- **Exercises**:
(a) Decide whether each statement agrees with the book notes below. For each, answer yes or no and quote the deciding words. (i) The Power and the Glory is set in Mexico in the 1930s. (ii) The lieutenant who hunts the priest is given a name. (iii) Gilead is written as a memoir to John Ames's daughter.
(b) Write a continuation of the book notes below, starting after their last sentence.

- **Text for analysis**:
=-=-=

The Power and the Glory shares many common threads with Silence. It follows a Catholic priest, flawed in his own right, in an environment hostile to the church. The setting is Mexico in the 1930’s. The unnamed priest—known only as the “whiskey priest” to the reader—is hunted by the also unnamed lieutenant, who despises the church.

The Whiskey Priest goes town to town, ministering to people as best he can, carrying a heavy sense of penitence with him everywhere he goes. This is a story about grace in the presence of all the frailties and weaknesses of humanity.

Gilead by Marilynne Robinson

“There is no justice in love, no proportion in it, and there need not be, because in any specific instance it is only a glimpse or parable of an embracing, incomprehensible reality. It makes no sense at all because it is the eternal breaking in on the temporal. So how could it subordinate itself to cause or consequence?”

Gilead is the account of a rural pastor John Ames, written as a memoir to his son, explaining the lives of his own grandfather and father. John hopes to communicate vocation to his son through the exploits of the generations to which he is connected.

=-=-=

- **Dataset extract**:

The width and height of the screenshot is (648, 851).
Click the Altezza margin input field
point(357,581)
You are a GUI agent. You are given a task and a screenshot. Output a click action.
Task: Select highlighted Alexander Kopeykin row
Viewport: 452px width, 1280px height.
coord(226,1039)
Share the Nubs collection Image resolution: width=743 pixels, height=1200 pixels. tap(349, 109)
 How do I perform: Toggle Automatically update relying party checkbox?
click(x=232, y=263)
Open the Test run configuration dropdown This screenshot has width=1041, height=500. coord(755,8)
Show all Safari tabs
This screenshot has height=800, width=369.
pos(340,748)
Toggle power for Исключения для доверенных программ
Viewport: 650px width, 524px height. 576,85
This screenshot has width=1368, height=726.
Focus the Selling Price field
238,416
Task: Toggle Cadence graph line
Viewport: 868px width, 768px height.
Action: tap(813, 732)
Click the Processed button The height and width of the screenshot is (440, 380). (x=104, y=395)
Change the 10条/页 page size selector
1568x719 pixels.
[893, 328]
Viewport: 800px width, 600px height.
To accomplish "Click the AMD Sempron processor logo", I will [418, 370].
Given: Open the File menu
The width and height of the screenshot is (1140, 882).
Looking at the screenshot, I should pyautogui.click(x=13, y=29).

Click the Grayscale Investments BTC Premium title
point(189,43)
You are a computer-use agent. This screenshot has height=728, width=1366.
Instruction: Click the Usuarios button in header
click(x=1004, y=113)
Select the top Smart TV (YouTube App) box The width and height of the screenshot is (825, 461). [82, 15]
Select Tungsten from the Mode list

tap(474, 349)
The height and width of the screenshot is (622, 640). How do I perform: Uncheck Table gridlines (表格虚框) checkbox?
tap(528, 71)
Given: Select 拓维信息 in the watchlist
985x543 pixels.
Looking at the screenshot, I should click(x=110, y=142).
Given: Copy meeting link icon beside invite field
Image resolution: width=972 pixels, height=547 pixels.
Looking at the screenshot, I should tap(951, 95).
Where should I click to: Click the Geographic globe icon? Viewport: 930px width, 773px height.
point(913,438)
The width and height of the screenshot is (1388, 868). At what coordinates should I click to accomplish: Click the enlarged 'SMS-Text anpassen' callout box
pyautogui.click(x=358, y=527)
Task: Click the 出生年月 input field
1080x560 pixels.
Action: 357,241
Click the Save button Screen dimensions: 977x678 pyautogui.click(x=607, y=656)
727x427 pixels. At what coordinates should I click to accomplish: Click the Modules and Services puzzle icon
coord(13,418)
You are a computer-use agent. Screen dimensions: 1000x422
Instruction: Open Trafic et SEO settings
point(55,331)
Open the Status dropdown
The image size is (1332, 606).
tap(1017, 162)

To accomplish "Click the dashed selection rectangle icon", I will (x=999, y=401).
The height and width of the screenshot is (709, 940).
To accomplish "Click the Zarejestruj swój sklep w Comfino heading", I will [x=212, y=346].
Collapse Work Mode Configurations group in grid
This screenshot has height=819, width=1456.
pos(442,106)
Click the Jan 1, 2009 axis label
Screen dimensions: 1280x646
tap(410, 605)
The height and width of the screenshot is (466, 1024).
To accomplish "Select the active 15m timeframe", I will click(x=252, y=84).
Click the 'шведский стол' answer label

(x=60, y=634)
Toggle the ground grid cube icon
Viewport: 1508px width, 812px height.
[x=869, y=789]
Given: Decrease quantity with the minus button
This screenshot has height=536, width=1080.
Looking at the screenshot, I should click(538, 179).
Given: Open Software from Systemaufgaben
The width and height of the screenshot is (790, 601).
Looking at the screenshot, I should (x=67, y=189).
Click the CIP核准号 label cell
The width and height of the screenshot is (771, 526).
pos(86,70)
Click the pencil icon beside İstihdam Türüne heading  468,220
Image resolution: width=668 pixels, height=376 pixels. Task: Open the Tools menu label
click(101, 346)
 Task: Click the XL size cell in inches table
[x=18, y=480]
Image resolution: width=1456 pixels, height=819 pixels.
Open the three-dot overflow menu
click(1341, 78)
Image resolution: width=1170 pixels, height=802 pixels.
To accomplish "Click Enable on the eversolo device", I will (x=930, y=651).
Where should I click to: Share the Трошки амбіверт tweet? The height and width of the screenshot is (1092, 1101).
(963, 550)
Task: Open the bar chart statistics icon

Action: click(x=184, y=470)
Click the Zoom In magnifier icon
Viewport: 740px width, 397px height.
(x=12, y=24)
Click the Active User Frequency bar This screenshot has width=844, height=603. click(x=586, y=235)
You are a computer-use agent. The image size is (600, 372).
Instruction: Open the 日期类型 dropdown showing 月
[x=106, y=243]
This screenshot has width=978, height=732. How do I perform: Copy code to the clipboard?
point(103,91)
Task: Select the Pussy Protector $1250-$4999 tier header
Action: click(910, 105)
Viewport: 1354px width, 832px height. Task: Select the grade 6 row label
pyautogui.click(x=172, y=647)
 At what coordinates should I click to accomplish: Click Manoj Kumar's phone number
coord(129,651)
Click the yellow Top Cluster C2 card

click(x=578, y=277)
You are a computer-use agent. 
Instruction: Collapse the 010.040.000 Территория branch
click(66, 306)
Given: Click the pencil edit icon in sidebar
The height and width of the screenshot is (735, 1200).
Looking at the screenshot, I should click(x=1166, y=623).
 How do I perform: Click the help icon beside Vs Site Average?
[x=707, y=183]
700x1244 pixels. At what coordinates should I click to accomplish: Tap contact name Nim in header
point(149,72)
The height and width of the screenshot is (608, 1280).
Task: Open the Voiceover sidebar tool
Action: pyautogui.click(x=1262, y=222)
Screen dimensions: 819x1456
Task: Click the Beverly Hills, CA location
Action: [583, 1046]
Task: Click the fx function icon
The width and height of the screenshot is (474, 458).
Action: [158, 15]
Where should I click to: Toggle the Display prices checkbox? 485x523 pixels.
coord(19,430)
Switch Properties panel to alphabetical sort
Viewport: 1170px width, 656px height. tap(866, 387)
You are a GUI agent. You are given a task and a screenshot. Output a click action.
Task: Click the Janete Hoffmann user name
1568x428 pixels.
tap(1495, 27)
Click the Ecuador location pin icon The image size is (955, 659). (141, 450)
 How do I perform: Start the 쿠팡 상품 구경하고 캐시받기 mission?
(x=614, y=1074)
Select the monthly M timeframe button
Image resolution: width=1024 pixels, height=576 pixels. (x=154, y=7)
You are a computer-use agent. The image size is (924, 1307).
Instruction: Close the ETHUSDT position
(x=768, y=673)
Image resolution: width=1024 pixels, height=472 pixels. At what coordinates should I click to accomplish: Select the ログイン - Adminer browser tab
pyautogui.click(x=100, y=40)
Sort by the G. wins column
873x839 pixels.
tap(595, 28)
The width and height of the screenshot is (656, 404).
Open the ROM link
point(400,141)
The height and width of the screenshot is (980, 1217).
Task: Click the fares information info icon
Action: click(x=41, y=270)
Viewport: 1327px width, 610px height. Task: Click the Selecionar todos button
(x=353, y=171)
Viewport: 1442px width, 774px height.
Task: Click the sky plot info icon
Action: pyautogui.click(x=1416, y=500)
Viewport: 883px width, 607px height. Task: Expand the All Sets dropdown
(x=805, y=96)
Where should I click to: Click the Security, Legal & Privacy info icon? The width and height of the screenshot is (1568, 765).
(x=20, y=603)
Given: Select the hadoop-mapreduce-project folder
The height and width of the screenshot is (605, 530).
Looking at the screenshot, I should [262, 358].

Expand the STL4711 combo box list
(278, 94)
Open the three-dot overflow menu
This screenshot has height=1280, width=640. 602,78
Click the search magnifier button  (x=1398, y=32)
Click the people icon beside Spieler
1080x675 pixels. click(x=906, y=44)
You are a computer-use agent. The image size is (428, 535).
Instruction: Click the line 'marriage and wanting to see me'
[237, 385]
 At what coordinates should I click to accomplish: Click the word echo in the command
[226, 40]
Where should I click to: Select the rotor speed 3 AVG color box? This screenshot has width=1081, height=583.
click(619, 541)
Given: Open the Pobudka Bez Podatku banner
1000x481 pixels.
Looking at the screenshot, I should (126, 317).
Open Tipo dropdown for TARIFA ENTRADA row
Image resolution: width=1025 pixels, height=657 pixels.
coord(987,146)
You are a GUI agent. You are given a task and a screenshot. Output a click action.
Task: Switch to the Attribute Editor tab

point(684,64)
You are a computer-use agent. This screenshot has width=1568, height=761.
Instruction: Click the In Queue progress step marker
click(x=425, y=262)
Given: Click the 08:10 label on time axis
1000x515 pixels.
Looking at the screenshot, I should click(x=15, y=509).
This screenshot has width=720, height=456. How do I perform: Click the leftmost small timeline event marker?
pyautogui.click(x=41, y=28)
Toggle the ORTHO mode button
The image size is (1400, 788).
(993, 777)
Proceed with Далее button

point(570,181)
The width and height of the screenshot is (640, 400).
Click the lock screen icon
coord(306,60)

=-=-=

- **Per-task outputs**:
(a)
(i) Yes: "The setting is Mexico in the 1930’s."
(ii) No: "hunted by the also unnamed lieutenant"
(iii) No: "written as a memoir to his son"

(b)
Robinson captures the slow and patient work of a small town preacher, the deep satisfactions, wonder, and loneliness. There is sorrow in broken and lost relationships. There is hope, redemption, and contentment in the most unexpected places. Gilead won the Pulitzer Prize for fiction in 2005.

Hannah Coulter by Wendell Berry

“The world is so full and abundant it is like a pregnant woman carrying a child in one arm and leading another by the hand. Every puddle in the lane is ringed with sipping butterflies that fly up and flutter when you walk past in the late morning on your way to get the mail.”

Berry’s work includes fiction, poetry, and essays. All of it centers on what it means to be human in a world constantly at odds with what makes humans human. And like the fiction of J.R.R. Tolkien, all of Berry’s fiction builds one single world, that of Port William, Kentucky. Each of his novels or short story collections follows a different character through Port William over multiple generations.

Twice widowed, Hannah, now in her seventies, remembers all those that meant the most to her, the men she loved and the children she raised. As most of the Port William collection, this is a story about what it means to be part of a community over time, what it means to belong others.

All Hallow’s Eve by Charles Williams

“Why isn’t one taught how to be loved? Why isn’t one taught anything?”

Williams belonged to a writers group called The Inklings made famous by its more recognized members Tolkien and C.S. Lewis. While you might find this fantastical intersection of the natural world and the supernatural world familiar to the work of Lewis or even the fiction of G.K. Chesterton, Williams has a unique voice all his own.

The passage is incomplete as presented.